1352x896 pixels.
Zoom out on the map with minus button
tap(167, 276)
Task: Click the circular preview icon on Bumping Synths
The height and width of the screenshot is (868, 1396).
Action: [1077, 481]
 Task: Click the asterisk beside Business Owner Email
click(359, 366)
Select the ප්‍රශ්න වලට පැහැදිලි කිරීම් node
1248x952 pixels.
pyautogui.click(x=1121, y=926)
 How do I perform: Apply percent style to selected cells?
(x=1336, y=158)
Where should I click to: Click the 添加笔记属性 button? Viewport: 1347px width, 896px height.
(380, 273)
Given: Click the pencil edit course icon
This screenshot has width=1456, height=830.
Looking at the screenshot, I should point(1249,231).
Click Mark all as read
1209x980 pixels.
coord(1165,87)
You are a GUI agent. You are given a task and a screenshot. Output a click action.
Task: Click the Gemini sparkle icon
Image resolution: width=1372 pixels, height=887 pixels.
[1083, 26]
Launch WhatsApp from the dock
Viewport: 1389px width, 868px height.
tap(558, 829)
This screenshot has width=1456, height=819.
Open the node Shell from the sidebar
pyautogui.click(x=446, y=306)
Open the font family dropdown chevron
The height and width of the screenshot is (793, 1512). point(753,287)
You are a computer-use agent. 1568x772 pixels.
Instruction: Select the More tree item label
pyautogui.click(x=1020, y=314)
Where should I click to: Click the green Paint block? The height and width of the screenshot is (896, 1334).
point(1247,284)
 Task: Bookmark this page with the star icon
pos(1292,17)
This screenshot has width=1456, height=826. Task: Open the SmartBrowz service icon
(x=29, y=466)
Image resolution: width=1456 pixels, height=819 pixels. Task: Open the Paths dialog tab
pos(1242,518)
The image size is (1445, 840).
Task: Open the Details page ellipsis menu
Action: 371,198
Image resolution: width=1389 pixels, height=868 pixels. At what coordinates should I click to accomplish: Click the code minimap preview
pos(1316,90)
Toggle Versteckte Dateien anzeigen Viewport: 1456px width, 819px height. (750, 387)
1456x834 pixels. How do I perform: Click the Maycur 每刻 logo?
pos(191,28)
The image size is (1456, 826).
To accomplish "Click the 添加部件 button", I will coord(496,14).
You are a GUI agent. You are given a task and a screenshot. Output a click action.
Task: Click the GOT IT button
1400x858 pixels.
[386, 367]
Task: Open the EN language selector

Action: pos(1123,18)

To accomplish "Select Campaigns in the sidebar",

══════════════════════════════

_Task to carry out:_
Your reply should consist of the records, copied exactly.

_Solved exercise:_
1352x896 pixels.
Zoom out on the map with minus button
tap(167, 276)
Task: Click the circular preview icon on Bumping Synths
The height and width of the screenshot is (868, 1396).
Action: [1077, 481]
 Task: Click the asterisk beside Business Owner Email
click(359, 366)
Select the ප්‍රශ්න වලට පැහැදිලි කිරීම් node
1248x952 pixels.
pyautogui.click(x=1121, y=926)
 How do I perform: Apply percent style to selected cells?
(x=1336, y=158)
Where should I click to: Click the 添加笔记属性 button? Viewport: 1347px width, 896px height.
(380, 273)
Given: Click the pencil edit course icon
This screenshot has width=1456, height=830.
Looking at the screenshot, I should point(1249,231).
Click Mark all as read
1209x980 pixels.
coord(1165,87)
You are a GUI agent. You are given a task and a screenshot. Output a click action.
Task: Click the Gemini sparkle icon
Image resolution: width=1372 pixels, height=887 pixels.
[1083, 26]
Launch WhatsApp from the dock
Viewport: 1389px width, 868px height.
tap(558, 829)
This screenshot has width=1456, height=819.
Open the node Shell from the sidebar
pyautogui.click(x=446, y=306)
Open the font family dropdown chevron
The height and width of the screenshot is (793, 1512). point(753,287)
You are a computer-use agent. 1568x772 pixels.
Instruction: Select the More tree item label
pyautogui.click(x=1020, y=314)
Where should I click to: Click the green Paint block? The height and width of the screenshot is (896, 1334).
point(1247,284)
 Task: Bookmark this page with the star icon
pos(1292,17)
This screenshot has width=1456, height=826. Task: Open the SmartBrowz service icon
(x=29, y=466)
Image resolution: width=1456 pixels, height=819 pixels. Task: Open the Paths dialog tab
pos(1242,518)
The image size is (1445, 840).
Task: Open the Details page ellipsis menu
Action: 371,198
Image resolution: width=1389 pixels, height=868 pixels. At what coordinates should I click to accomplish: Click the code minimap preview
pos(1316,90)
Toggle Versteckte Dateien anzeigen Viewport: 1456px width, 819px height. (750, 387)
1456x834 pixels. How do I perform: Click the Maycur 每刻 logo?
pos(191,28)
The image size is (1456, 826).
To accomplish "Click the 添加部件 button", I will coord(496,14).
You are a GUI agent. You are given a task and a screenshot. Output a click action.
Task: Click the GOT IT button
1400x858 pixels.
[386, 367]
Task: Open the EN language selector

Action: pos(1123,18)

To accomplish "Select Campaigns in the sidebar",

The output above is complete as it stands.